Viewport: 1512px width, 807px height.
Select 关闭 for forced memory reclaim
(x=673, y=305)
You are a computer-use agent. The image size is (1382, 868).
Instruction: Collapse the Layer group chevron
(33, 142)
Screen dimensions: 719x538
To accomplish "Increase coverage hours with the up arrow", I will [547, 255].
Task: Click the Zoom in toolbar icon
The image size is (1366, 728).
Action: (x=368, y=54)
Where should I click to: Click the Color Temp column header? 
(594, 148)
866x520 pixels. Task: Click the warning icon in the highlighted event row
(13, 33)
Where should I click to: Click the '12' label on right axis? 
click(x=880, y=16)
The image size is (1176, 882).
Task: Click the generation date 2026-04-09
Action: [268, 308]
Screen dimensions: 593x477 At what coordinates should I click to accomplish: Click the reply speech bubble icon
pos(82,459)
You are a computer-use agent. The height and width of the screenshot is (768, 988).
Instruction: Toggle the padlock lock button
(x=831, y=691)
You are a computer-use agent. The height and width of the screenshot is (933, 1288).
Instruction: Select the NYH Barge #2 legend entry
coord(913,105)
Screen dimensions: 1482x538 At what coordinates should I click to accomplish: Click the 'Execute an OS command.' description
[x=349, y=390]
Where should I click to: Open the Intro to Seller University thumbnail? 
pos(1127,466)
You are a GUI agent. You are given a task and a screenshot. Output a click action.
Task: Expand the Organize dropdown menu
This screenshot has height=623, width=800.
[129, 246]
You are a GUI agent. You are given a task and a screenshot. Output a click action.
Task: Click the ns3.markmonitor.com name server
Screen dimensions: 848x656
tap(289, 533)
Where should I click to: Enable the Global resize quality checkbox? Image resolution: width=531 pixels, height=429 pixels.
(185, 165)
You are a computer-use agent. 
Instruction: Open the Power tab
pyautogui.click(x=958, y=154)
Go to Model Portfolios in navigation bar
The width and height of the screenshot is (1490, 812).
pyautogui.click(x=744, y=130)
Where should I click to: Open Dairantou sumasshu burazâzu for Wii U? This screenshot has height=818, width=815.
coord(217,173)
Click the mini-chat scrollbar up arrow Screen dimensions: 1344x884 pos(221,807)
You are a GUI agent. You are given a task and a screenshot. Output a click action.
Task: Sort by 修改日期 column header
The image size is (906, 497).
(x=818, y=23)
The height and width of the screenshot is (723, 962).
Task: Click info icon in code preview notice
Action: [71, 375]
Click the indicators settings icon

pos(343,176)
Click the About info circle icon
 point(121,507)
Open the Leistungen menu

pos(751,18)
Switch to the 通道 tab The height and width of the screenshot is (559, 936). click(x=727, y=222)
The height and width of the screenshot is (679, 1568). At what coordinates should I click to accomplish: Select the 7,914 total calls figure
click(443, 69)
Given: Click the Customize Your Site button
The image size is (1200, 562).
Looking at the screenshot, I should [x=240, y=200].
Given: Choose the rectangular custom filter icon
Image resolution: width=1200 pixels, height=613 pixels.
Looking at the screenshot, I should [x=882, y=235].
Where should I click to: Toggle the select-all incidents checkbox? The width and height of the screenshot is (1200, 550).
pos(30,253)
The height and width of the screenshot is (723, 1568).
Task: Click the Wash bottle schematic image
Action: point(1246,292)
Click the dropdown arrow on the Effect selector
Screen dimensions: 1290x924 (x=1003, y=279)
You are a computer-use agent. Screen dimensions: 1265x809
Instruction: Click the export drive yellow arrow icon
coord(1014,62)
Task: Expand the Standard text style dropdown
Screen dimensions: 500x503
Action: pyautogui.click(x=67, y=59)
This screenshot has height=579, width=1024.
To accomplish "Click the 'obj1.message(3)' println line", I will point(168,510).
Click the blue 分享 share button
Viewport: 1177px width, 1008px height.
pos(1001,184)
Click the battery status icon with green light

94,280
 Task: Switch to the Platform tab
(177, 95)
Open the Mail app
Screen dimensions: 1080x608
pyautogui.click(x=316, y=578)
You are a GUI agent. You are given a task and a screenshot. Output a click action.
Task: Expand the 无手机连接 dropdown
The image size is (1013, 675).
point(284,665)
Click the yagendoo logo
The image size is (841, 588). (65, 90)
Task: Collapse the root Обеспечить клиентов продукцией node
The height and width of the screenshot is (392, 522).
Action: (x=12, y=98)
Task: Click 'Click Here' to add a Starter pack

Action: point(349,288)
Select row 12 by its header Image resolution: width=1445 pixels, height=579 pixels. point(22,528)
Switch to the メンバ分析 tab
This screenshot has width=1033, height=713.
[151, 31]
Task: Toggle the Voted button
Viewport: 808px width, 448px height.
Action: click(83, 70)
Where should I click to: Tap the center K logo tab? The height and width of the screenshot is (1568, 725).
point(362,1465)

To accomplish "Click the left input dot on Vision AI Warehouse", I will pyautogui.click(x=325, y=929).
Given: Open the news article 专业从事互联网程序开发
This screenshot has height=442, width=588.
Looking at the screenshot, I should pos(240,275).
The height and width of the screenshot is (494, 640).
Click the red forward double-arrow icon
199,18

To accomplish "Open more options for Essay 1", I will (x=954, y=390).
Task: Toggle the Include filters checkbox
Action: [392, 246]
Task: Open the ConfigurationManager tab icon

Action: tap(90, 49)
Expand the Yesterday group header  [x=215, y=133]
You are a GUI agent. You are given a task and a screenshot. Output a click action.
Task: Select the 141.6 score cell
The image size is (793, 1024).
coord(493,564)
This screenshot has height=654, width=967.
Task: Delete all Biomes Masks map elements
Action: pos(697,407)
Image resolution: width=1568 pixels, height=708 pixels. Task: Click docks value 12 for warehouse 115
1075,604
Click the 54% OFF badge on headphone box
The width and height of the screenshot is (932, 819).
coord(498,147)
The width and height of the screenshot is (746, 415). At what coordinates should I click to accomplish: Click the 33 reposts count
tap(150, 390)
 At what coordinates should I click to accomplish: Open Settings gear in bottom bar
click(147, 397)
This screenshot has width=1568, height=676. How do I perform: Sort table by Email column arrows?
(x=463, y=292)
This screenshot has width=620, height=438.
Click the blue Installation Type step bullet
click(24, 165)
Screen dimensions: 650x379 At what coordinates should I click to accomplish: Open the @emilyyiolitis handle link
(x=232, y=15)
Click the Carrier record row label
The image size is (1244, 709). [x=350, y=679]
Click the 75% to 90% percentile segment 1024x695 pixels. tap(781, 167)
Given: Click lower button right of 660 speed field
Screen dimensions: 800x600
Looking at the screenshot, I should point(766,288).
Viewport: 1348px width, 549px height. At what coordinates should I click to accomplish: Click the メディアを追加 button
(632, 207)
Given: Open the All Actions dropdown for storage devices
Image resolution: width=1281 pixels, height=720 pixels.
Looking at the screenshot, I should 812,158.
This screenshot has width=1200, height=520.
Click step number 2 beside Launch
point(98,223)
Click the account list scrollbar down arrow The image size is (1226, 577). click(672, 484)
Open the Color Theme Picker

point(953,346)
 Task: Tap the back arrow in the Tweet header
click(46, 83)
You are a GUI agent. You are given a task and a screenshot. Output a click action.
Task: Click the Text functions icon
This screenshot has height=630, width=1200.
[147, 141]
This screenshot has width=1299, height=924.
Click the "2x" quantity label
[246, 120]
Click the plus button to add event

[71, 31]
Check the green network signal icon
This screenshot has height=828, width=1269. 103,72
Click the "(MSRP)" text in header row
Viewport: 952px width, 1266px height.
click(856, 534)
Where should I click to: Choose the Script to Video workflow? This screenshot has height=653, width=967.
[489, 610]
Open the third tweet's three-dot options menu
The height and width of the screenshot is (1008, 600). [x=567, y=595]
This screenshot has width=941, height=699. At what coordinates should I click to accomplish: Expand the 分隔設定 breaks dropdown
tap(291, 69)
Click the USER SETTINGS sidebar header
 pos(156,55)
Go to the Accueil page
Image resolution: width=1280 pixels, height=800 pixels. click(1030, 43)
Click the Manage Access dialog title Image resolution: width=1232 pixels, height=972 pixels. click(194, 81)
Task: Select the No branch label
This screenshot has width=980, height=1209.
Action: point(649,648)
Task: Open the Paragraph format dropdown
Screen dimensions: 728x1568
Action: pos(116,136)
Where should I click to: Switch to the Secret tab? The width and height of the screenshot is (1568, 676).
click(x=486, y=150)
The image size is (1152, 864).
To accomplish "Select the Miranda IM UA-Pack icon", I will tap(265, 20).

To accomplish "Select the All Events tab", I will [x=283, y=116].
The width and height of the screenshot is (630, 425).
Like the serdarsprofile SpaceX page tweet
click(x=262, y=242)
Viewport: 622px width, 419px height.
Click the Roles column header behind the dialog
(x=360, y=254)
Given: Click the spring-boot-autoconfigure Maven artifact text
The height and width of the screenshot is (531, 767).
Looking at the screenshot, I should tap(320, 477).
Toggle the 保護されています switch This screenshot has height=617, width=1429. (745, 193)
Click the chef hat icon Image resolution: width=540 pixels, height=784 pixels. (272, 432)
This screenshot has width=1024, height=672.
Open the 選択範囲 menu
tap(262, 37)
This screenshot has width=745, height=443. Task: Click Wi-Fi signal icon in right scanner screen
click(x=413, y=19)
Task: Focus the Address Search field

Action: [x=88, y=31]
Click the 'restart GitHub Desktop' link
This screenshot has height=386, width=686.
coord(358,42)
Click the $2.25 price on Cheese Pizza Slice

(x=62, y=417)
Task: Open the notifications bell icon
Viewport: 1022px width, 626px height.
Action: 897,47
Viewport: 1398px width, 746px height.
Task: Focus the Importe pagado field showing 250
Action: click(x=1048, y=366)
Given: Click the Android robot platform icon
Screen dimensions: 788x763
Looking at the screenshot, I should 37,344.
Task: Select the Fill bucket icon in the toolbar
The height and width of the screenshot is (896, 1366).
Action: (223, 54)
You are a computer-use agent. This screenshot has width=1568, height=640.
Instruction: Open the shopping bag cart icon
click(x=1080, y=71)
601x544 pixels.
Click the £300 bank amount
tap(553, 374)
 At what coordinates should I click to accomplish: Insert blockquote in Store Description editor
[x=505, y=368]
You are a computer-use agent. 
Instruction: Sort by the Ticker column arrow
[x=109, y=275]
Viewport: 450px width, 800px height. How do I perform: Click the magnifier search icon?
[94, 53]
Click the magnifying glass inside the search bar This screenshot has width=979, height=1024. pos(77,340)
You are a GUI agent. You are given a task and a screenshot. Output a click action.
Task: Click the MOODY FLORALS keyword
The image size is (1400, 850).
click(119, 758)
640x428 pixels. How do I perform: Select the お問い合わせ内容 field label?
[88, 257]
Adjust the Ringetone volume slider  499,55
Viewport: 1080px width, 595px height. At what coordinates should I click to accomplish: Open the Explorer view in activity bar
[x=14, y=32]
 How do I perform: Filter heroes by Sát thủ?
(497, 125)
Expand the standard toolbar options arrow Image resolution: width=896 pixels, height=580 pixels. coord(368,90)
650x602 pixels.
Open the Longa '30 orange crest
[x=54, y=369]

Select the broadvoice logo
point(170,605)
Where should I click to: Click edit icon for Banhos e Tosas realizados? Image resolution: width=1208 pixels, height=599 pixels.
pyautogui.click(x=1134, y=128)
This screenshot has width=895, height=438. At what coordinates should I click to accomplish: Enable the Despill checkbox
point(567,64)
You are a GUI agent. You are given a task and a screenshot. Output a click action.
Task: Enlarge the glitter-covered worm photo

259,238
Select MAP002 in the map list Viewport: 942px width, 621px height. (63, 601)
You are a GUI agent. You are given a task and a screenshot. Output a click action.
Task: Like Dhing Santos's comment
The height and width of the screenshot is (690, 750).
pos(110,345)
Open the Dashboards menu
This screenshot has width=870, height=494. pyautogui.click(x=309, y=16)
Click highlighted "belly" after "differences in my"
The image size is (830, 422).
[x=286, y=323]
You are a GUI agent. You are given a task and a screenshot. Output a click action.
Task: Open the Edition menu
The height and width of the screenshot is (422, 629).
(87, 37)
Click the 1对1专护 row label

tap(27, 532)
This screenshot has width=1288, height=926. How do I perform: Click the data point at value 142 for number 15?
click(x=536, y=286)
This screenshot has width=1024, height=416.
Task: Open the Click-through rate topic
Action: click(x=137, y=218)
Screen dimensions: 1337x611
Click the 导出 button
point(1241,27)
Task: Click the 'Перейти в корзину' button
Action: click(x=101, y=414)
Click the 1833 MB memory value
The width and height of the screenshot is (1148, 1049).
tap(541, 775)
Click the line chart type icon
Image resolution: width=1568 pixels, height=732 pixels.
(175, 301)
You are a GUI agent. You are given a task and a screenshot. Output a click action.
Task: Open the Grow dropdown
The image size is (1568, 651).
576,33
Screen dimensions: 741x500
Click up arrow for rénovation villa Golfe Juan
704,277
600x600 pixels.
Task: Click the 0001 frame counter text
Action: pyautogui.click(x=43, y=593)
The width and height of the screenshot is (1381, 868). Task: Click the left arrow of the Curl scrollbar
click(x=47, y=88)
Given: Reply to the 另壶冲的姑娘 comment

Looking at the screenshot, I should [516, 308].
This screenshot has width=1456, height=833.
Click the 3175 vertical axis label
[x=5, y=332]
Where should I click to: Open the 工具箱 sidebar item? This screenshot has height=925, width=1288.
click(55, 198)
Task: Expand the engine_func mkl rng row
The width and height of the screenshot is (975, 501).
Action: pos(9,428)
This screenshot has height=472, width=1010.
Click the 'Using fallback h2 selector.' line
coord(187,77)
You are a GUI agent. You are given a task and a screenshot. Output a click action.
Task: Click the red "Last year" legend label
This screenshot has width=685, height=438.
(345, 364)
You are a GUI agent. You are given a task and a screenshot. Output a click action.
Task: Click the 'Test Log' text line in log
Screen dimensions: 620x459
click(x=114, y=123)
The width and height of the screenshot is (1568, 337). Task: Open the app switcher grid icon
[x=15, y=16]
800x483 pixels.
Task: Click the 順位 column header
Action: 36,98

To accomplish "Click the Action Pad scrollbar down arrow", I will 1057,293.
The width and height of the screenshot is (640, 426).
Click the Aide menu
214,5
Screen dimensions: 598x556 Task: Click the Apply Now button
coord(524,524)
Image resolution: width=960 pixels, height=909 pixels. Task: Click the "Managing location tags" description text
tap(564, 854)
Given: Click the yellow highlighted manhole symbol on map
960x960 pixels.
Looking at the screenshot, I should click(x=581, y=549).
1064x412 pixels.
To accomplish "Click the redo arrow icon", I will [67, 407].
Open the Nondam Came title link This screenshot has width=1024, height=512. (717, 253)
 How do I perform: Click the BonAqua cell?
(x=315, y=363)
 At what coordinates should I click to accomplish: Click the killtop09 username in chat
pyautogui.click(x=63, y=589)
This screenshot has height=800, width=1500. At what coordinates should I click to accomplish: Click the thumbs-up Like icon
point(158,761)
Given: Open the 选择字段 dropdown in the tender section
◆ ◆ ◆
> [TASK]: The output should be exactly the lines above from the line containing "Click the 3175 vertical axis label" to the line containing "Given: Click the yellow", inclusive, with no other lines.

> [RESPONSE]:
Click the 3175 vertical axis label
[x=5, y=332]
Where should I click to: Open the 工具箱 sidebar item? This screenshot has height=925, width=1288.
click(55, 198)
Task: Expand the engine_func mkl rng row
The width and height of the screenshot is (975, 501).
Action: pos(9,428)
This screenshot has height=472, width=1010.
Click the 'Using fallback h2 selector.' line
coord(187,77)
You are a GUI agent. You are given a task and a screenshot. Output a click action.
Task: Click the red "Last year" legend label
This screenshot has width=685, height=438.
(345, 364)
You are a GUI agent. You are given a task and a screenshot. Output a click action.
Task: Click the 'Test Log' text line in log
Screen dimensions: 620x459
click(x=114, y=123)
The width and height of the screenshot is (1568, 337). Task: Open the app switcher grid icon
[x=15, y=16]
800x483 pixels.
Task: Click the 順位 column header
Action: 36,98

To accomplish "Click the Action Pad scrollbar down arrow", I will 1057,293.
The width and height of the screenshot is (640, 426).
Click the Aide menu
214,5
Screen dimensions: 598x556 Task: Click the Apply Now button
coord(524,524)
Image resolution: width=960 pixels, height=909 pixels. Task: Click the "Managing location tags" description text
tap(564, 854)
Given: Click the yellow highlighted manhole symbol on map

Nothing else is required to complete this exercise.